The last thing you expect an assistant professor of aerospace and mechanical engineering to show you is an X-ray, and the one in Ryan Roeder’s binder of overhead transparencies holds surprises of its own.

It shows a girl’s arm with something obviously missing — her humerus, the large bone normally found in the upper arm. The girl was born without most of the bone. Other X-rays on the transparency show the results of a surgical procedure to replace the missing bone segment with one taken from a cadaver. As is evident from the pictures, the operation was a success. Years later the arm looks perfectly normal.

A miracle? Hardly. It’s actually old news, according to Roeder: The procedure was performed back in the 1950s. Roeder uses the X-rays to show how well a young and growing body can fix itself with implanted bone, whether taken from the patient’s own body (the crest of the hip is a popular spot for harvesting small amounts) or taken from a bone bank of body parts donated to medical science.

Surgically implanting natural bone isn’t always practical, however. Not everyone is healthy enough to undergo the pair of surgeries required to move a bone from one part of their body to another. The problem with donated bone is that supplies are limited. And there’s always the possibility of disease contagion when you put someone else’s bone — or even an animal bone — into your body.

For these and other reasons Roeder is among a number of bioengineers trying to develop synthetic bone. It’s a task more difficult than one might imagine. Literally at their core, bones are blood factories, and science is nowhere near to replicating the manufacturing methods of bone marrow. For now Roeder is content with developing materials that behave mechanically like natural bone. Rather than replace an entire fibia or tibia, such materials would be used to patch the cortical or hard outer layer of damaged or diseased bones.

As Roeder explains, one of the difficulties in engineering a material like bone is that, unlike fiberglass or steel, bone is a living material. It’s composed of tiny, tightly bundled, blood-fed fibers with cells that are constantly being born and dying. The fibers are wound into bundles that are wound into other bundles and so on as in nautical rope. The vertical alignment of the fibers makes bones stronger lengthwise than side to side.
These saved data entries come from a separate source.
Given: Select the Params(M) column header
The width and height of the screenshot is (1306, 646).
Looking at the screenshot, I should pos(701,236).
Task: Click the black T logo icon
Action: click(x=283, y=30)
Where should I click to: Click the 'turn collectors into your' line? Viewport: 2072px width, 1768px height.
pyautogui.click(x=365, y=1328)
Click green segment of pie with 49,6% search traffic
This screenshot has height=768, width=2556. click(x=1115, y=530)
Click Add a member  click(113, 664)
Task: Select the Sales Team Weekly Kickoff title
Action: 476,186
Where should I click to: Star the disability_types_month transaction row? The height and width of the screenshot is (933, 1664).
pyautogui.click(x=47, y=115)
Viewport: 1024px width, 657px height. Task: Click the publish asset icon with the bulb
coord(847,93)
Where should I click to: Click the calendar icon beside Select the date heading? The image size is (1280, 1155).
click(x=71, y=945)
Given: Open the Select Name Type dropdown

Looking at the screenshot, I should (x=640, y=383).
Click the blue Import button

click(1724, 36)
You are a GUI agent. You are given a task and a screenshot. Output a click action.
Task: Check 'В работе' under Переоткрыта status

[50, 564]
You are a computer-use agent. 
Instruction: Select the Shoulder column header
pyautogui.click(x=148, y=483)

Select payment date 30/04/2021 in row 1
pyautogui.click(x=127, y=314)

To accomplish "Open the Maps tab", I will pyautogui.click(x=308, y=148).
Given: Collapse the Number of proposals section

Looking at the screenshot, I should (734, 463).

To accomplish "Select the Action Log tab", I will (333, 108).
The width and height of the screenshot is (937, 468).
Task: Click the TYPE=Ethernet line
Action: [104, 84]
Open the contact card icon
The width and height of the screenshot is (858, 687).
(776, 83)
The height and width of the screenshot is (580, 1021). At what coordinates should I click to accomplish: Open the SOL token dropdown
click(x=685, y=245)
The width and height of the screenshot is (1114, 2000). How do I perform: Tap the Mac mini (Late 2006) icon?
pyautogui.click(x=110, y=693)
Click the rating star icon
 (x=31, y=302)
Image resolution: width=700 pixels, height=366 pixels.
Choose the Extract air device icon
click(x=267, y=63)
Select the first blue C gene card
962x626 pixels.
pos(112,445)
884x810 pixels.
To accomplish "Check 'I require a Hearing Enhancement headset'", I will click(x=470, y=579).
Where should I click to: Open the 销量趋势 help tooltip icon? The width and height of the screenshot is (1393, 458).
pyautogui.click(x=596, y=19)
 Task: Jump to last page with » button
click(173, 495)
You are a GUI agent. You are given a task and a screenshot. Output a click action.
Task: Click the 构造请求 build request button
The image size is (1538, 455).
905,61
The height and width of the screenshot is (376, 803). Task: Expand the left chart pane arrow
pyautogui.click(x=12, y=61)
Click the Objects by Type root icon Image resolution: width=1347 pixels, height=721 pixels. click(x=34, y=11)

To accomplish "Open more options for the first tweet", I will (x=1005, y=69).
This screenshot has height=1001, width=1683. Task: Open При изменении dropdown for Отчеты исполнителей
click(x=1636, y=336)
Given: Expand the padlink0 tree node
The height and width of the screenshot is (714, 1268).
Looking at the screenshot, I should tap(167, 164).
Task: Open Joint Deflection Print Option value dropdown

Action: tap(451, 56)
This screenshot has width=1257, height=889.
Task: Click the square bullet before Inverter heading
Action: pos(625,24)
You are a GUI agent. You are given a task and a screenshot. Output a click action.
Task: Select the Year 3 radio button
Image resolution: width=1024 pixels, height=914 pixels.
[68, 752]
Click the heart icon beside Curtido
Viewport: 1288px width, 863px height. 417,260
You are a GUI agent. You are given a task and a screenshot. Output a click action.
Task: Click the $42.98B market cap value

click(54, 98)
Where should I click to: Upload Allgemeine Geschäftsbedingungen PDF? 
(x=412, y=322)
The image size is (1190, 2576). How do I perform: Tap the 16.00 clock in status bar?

Roeder is a materials engineer whose earliest research involved a ceramic insulating material used in computer chips. As he explains, bones are a composite of a natural polymer, collagen, reinforced with a ceramic known as bone mineral. His proposed synthetic bone material is made up of high-density polyethylene (the raw material of milk jugs) reinforced with hydroxyapatite, the synthetic ceramic most similar to bone mineral.

His first success has been in getting the ceramic fibers to line up in the polyethylene the way the mineral crystals do in bone. That allows the synthetic to mimic the mechanical properties of the real thing. His next challenge will be to make the material porous like natural bone.

Roeder’s work is part of a growing body of research at Notre Dame involving biomechanics and biomaterials. The projects unite engineers, biologists and other faculty with researchers at private companies and medical schools. Notre Dame is ideally situated to enter into orthopedics research collaborations because six of the world’s largest orthopedic implant manufacturers are located in Warsaw, Indiana, less than an hour from campus.

Roeder envisions the development of not just one bone substitute but a range of materials to suit different parts of the body and patients of different ages. Synthetic bone, he says, may eventually serve as a kind of scaffold on which genetically engineered bone or other tissue could be grown in a lab. Implanted at the site of damage, the scaffold would give the tissue an advanced starting point for growing into the natural skeletal parts. Ideally the scaffold would then be remodeled by the body over time.